> [Required action]: Locate the line that contains "Instruction: Click your" in the entries below. Retype it and all following lines through the final one, character for character.

> [Listed records]:

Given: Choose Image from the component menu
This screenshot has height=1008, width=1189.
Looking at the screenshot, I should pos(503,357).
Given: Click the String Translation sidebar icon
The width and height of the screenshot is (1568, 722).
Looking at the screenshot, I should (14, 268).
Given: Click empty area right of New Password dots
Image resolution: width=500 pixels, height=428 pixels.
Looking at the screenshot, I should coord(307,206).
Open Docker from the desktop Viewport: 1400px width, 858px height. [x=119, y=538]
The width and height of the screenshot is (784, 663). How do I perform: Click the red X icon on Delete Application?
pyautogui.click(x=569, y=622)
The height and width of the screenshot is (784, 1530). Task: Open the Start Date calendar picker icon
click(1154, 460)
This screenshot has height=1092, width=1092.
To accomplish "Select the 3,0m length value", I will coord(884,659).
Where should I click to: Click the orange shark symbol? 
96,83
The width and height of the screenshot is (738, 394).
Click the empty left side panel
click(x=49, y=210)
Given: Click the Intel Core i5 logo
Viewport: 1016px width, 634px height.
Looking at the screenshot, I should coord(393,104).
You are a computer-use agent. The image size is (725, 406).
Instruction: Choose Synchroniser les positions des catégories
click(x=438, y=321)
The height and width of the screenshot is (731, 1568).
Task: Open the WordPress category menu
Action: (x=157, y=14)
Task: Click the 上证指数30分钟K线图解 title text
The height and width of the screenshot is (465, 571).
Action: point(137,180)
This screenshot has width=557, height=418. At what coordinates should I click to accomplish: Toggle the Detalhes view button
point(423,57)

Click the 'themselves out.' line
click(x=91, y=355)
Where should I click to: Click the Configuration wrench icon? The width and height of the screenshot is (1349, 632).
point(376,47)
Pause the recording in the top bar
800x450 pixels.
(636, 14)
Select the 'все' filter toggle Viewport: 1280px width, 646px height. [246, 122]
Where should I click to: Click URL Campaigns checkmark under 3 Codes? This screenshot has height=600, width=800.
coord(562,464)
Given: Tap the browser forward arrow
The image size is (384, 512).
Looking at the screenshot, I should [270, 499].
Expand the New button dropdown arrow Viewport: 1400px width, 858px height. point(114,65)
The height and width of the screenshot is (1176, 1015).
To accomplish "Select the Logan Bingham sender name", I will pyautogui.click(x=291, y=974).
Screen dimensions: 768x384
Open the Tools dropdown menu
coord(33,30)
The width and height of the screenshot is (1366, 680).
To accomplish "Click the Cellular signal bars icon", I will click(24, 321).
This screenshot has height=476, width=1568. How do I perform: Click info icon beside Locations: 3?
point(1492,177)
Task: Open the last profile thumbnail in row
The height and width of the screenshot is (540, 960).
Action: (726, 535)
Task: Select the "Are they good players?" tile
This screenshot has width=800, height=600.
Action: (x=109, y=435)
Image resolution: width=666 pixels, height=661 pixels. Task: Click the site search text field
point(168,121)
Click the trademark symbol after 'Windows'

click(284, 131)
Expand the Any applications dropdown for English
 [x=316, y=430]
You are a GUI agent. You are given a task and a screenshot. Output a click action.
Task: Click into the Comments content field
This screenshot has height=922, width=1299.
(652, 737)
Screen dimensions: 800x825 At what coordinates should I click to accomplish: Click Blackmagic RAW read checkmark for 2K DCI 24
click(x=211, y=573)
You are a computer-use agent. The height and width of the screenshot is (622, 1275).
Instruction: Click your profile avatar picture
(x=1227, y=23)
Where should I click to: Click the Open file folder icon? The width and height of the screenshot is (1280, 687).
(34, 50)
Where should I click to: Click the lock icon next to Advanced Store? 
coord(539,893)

> [Exercise result]:
Instruction: Click your profile avatar picture
(x=1227, y=23)
Where should I click to: Click the Open file folder icon? The width and height of the screenshot is (1280, 687).
(34, 50)
Where should I click to: Click the lock icon next to Advanced Store? 
coord(539,893)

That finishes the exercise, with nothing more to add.